- What you should do:
Find each line of the entries with the string "agent", please, and copy it.

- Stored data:
[Start of Attachment]

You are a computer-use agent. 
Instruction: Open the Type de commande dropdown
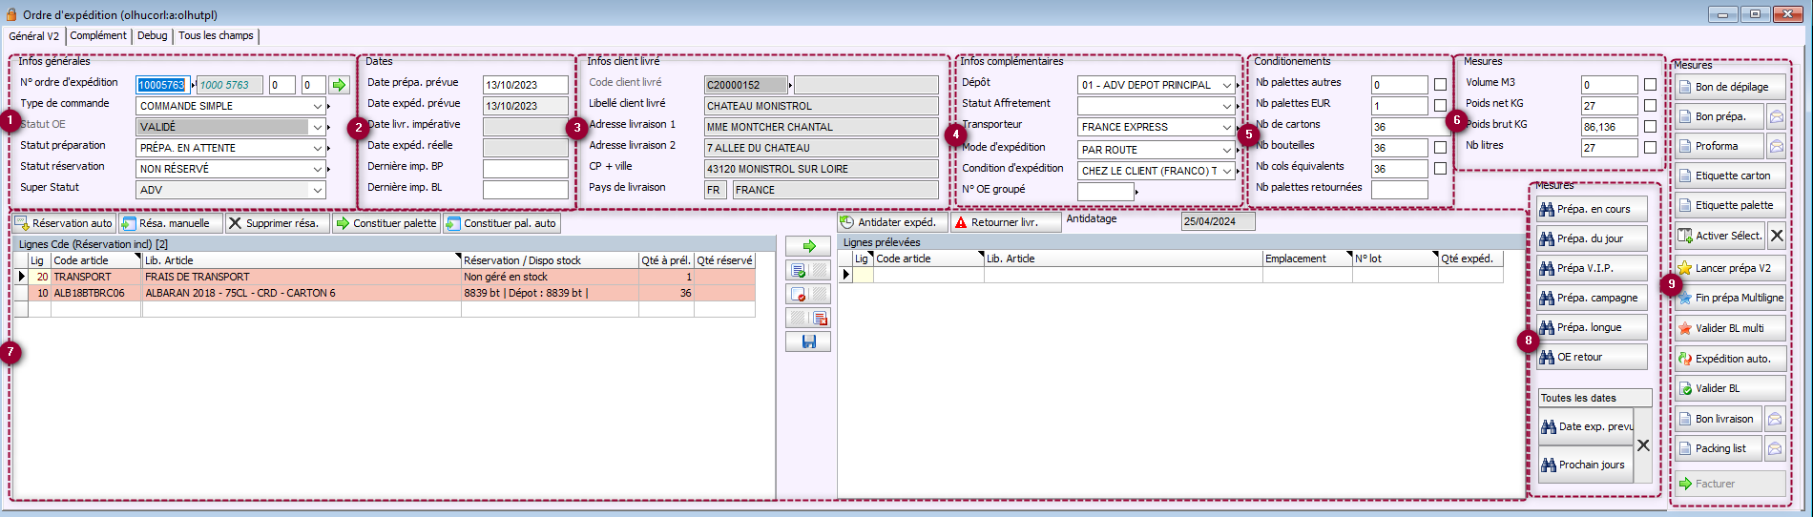(318, 106)
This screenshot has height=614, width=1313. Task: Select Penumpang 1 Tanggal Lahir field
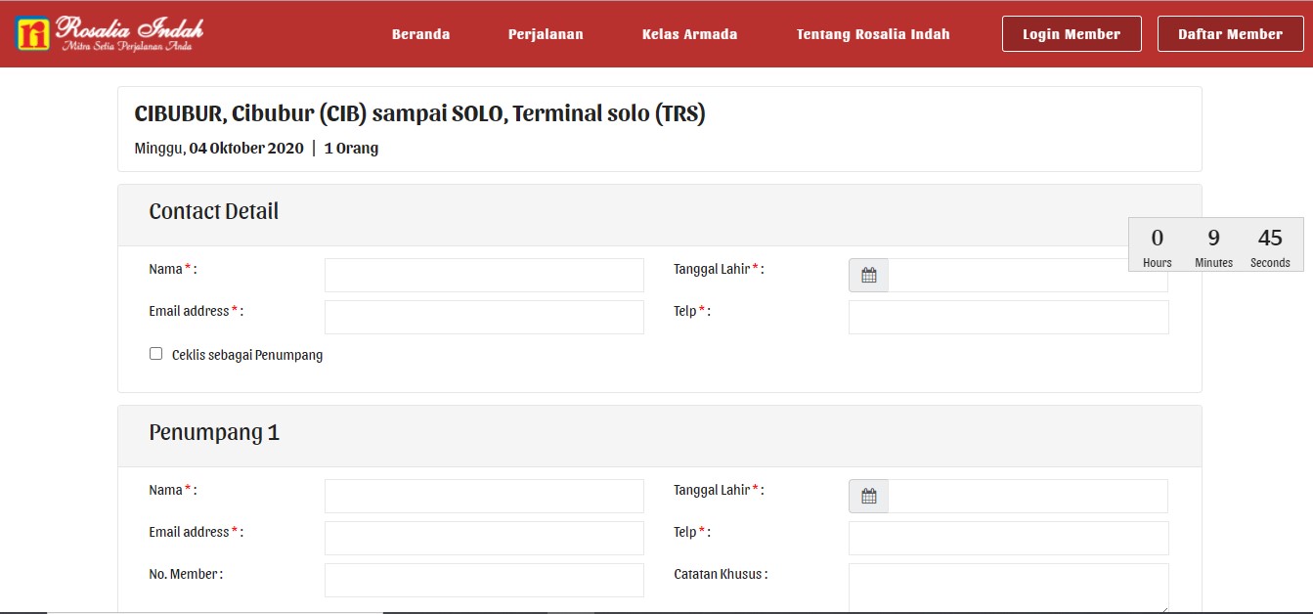[x=1027, y=497]
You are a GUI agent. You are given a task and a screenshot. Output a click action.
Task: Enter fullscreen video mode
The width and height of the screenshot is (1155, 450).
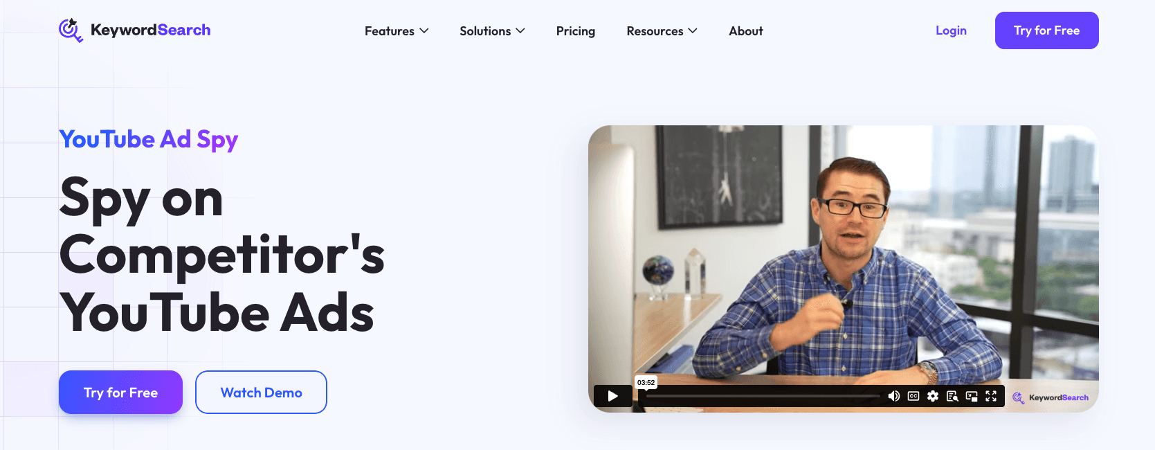point(991,396)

[End of Attachment]

- Solution to the exercise:
You are a computer-use agent. 
You are a GUI agent. You are given a task and a screenshot. Output a click action.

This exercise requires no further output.